How Ee Tested...
Web Servers
To test our Web servers, we used several pieces of hardware. Each client load generator was an Intel Pentium 200 MMX PC configured with Microsoft Windows NT Workstation (Service Pack 5) and 64 MB of RAM. Our three Compaq ProLiant servers (1850R, 3000 and 6000) contained four 500-MHz Pentium III processors with 512 KB cache per processor and 512 MB of RAM, and our prerelease Sun SPARC server had four 500-MHz SPARC CPUs and 4 GB of RAM. All servers featured Ultra SCSI-2 hard drives. A Lucent Cajun P550 FE switch connected servers and clients. We also ran Netscape (a.k.a. iPlanet) Enterprise Server and Apache Server tests on a 300-MHz Sun Ultra 10 with 256 MB of RAM.
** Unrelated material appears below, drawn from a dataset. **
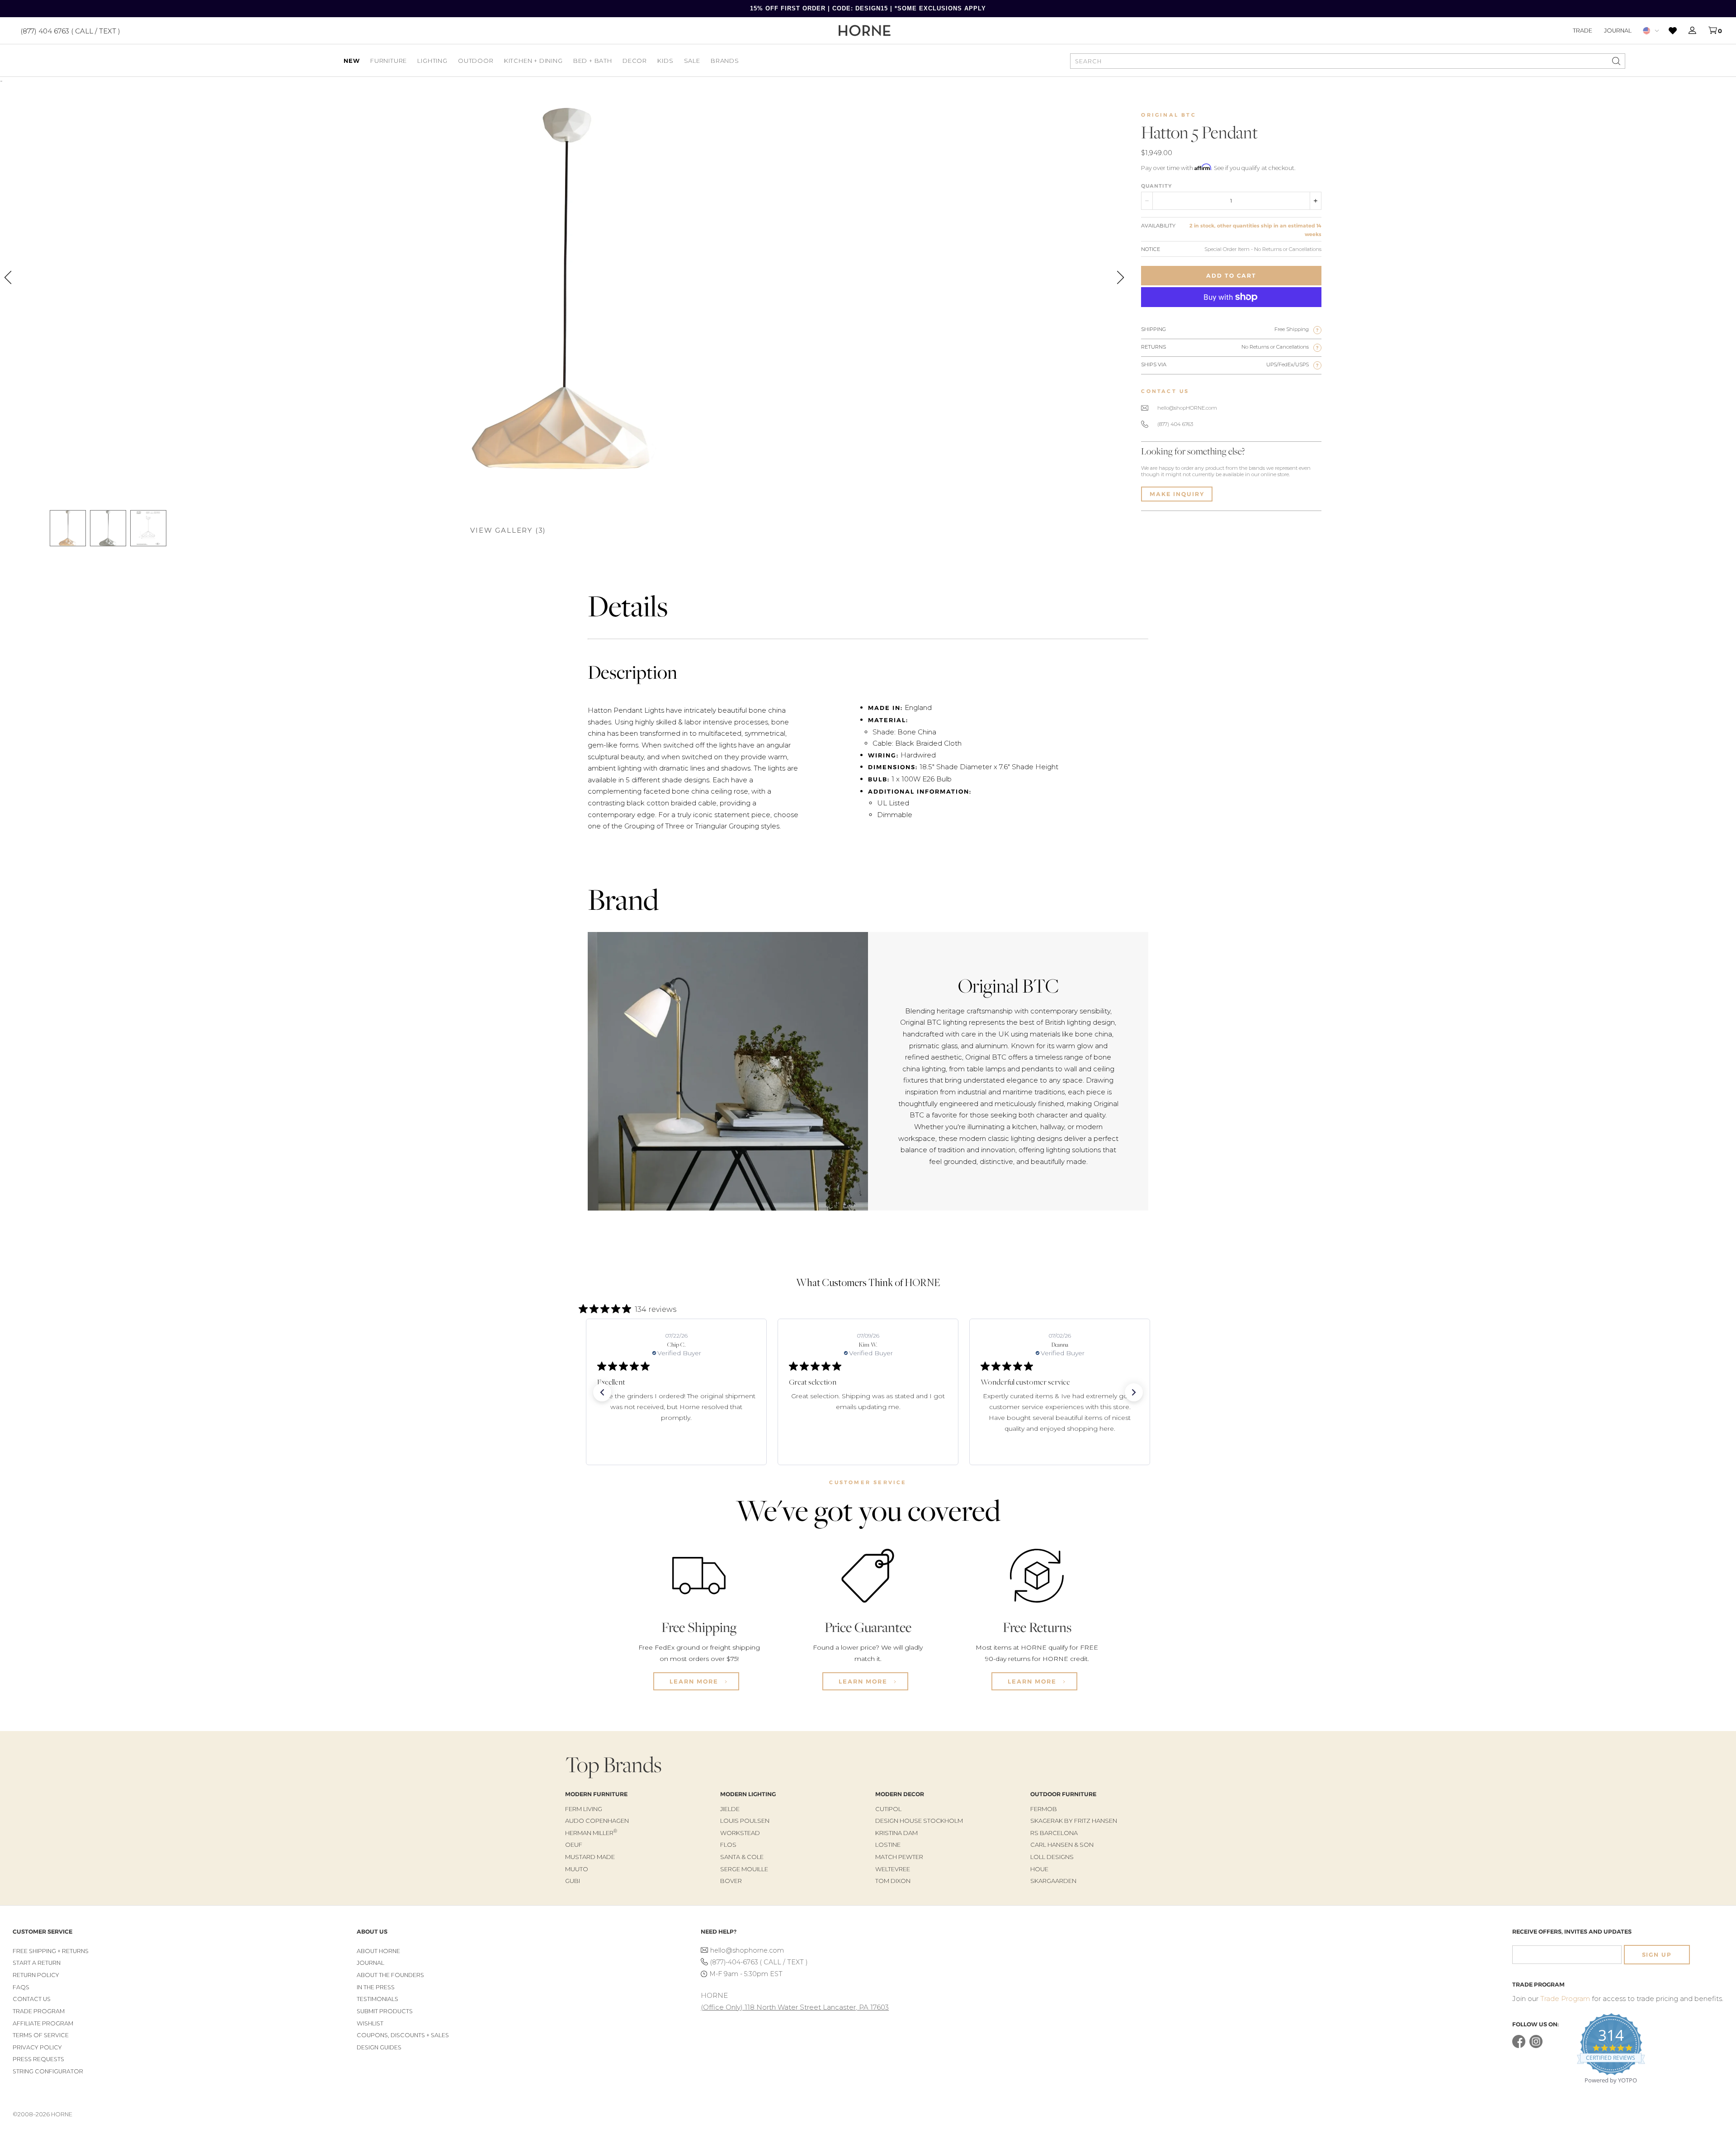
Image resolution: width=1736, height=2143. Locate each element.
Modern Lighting (748, 1794)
Before we ran our test suite, we performed tests to calibrate the load agendas and generator configurations with our client load generators. On one Intel machine, we measured bandwidth and request rates for various loads using RadView's WebLoad software. This program's Cruise Control feature adds clients at a gradual, specified interval until a goal is reached. We set the goal to be the maximum number of clients we could use effectively.
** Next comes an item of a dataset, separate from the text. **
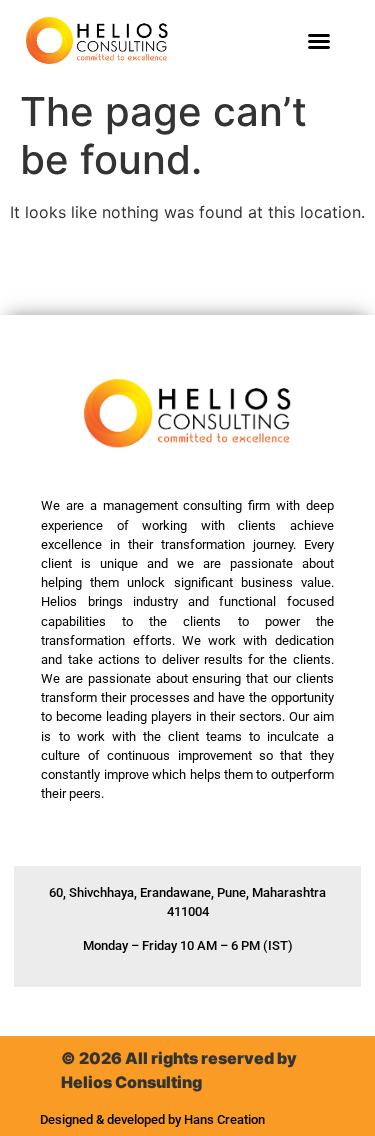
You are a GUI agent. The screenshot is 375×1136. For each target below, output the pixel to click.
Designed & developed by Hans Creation (152, 1119)
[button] (319, 41)
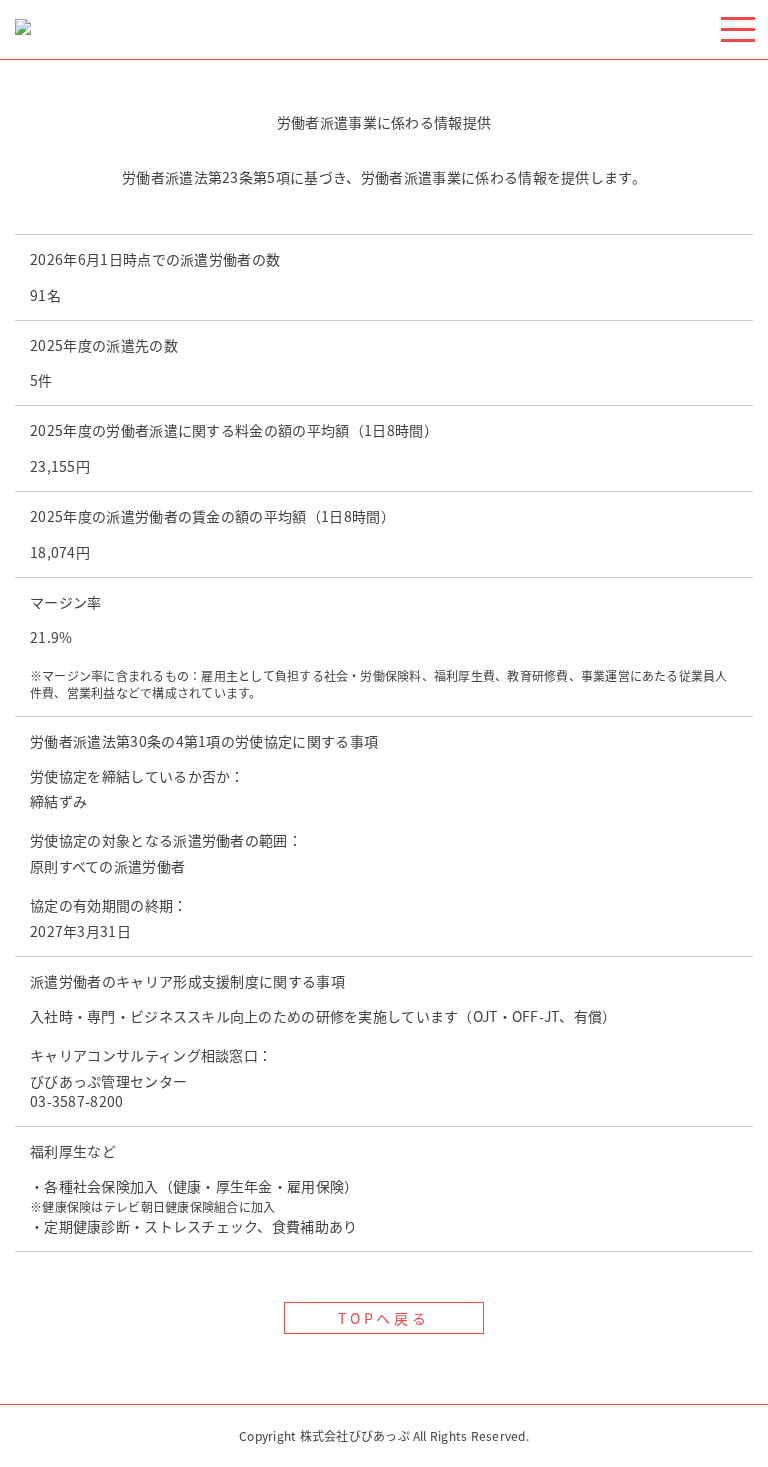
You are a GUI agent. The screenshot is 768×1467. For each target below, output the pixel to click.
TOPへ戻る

We used the Static 1-Kbps to 20-Kbps HTML agenda and the quad Sun and Intel machines to put the greatest load on the clients and server machines, with the least network traffic. Then we configured WebLoad to start with one client machine and a load of two, adding a client and load every 30 seconds. When the client load reached 76 (38 machines), the perfect stair-step relationship between clients and network bandwidth broke down and leveled out at around 11.8 MBps (94.4 Mbps) HTTP payload, an acceptable limit.
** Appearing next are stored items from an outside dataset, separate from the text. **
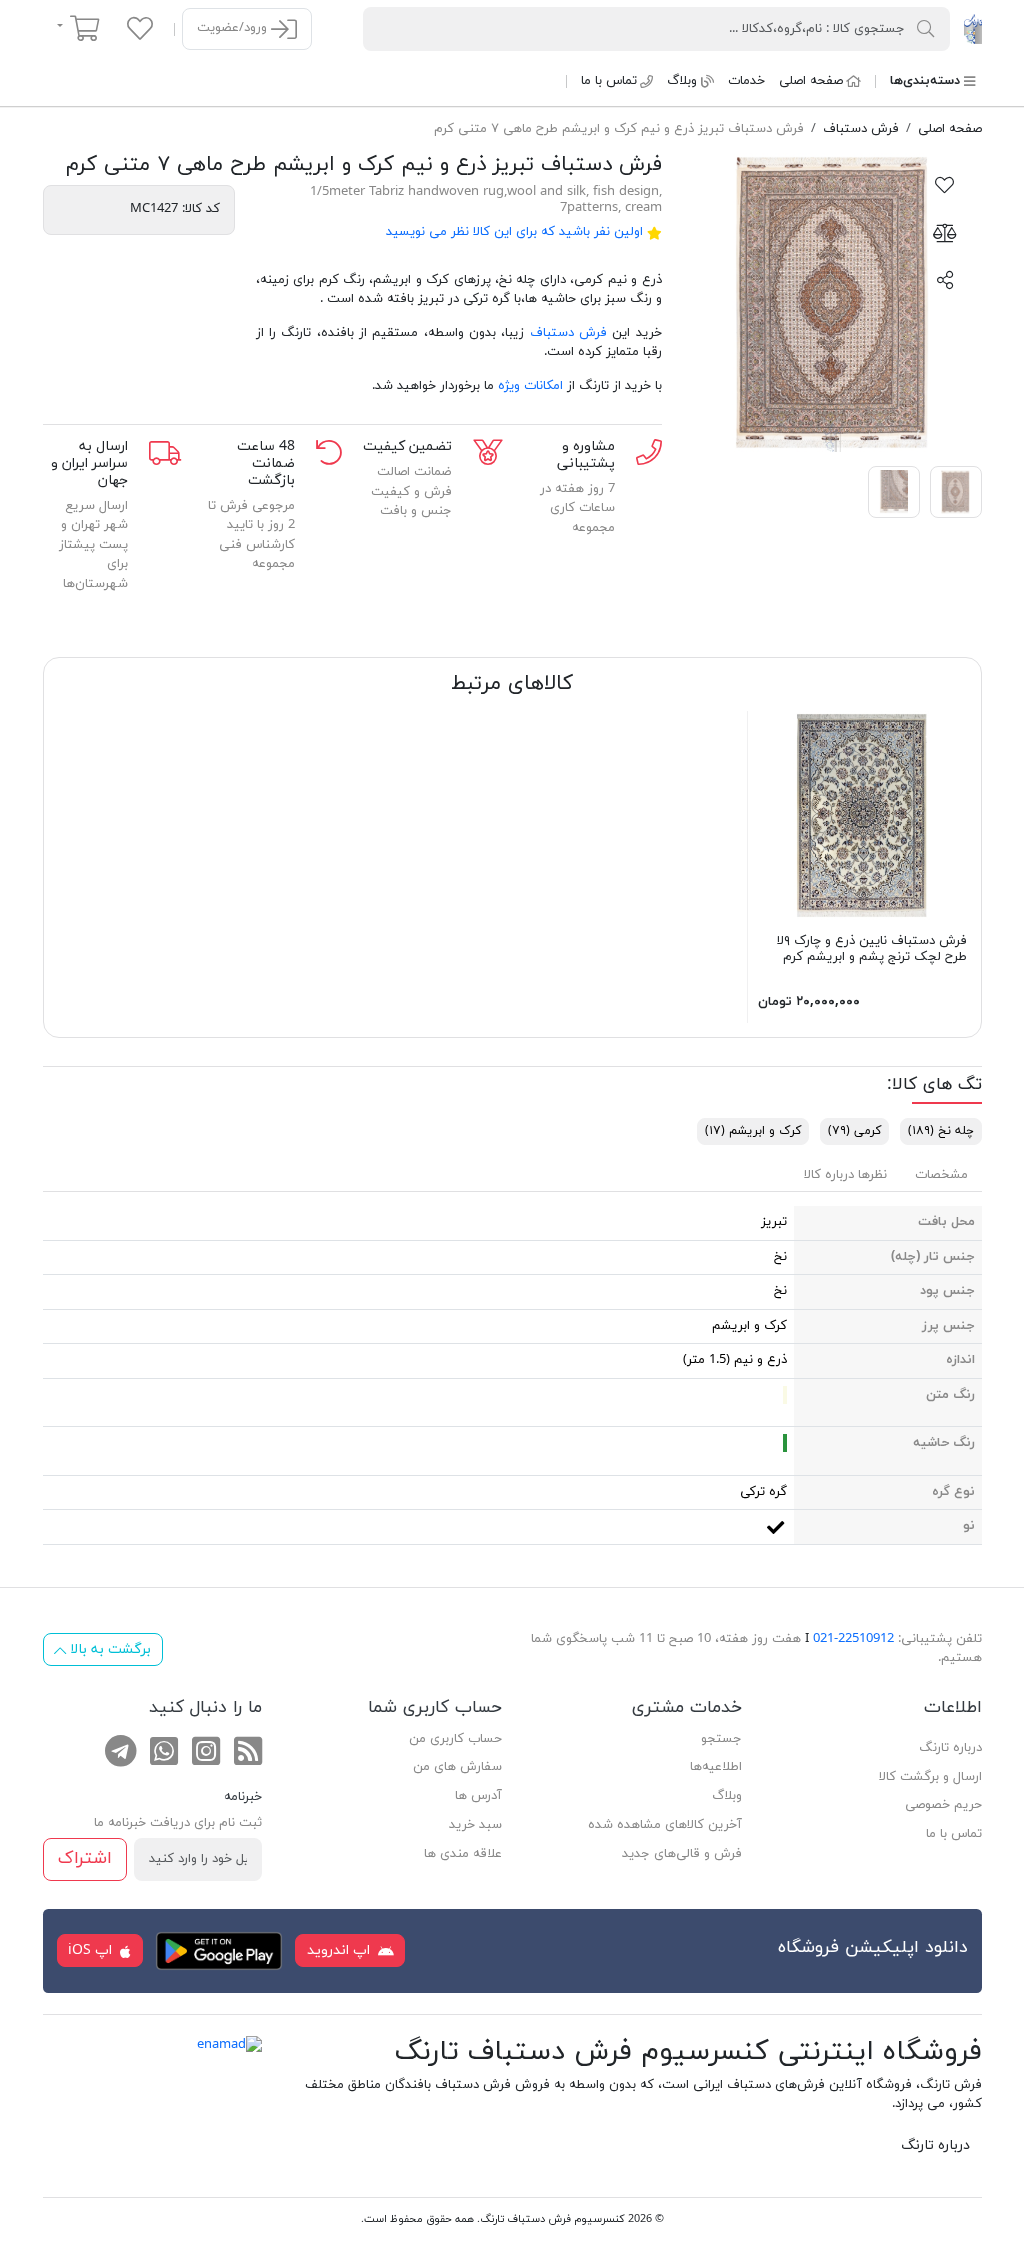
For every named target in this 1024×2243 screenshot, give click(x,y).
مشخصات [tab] (941, 1175)
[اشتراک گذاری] (945, 279)
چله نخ (941, 1131)
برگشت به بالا (108, 1649)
The smallest page tests produced the most client requests, and thus taxed the servers the most. SSI (Server-Side Include) tests taxed the CPU even more heavily. Data was never bigger than 20 MB. With such huge RAM configurations, 99.9 percent of our client requests came from the servers' cache; thus, we could remove the hard drive from the performance evaluation.
We also used persistent connections for all tests, so that each TCP session would remain open throughout the test. This configuration resulted in the best performance numbers. Had we used nonpersistent connections, performance would have decreased and we would have had to perform some TCP tweaks.
Our scripting tests performed a case-sensitive search through a 200-KB text file (/usr/dict/words) that returned all matches. These applications are easy to code across all languages. Perl and Perl-based scripting mechanisms have an advantage over such alternatives as ASP in this application. Our tests provide points of comparison using a common scripting method across all platforms in a common application, demonstrating each language's text-parsing ability.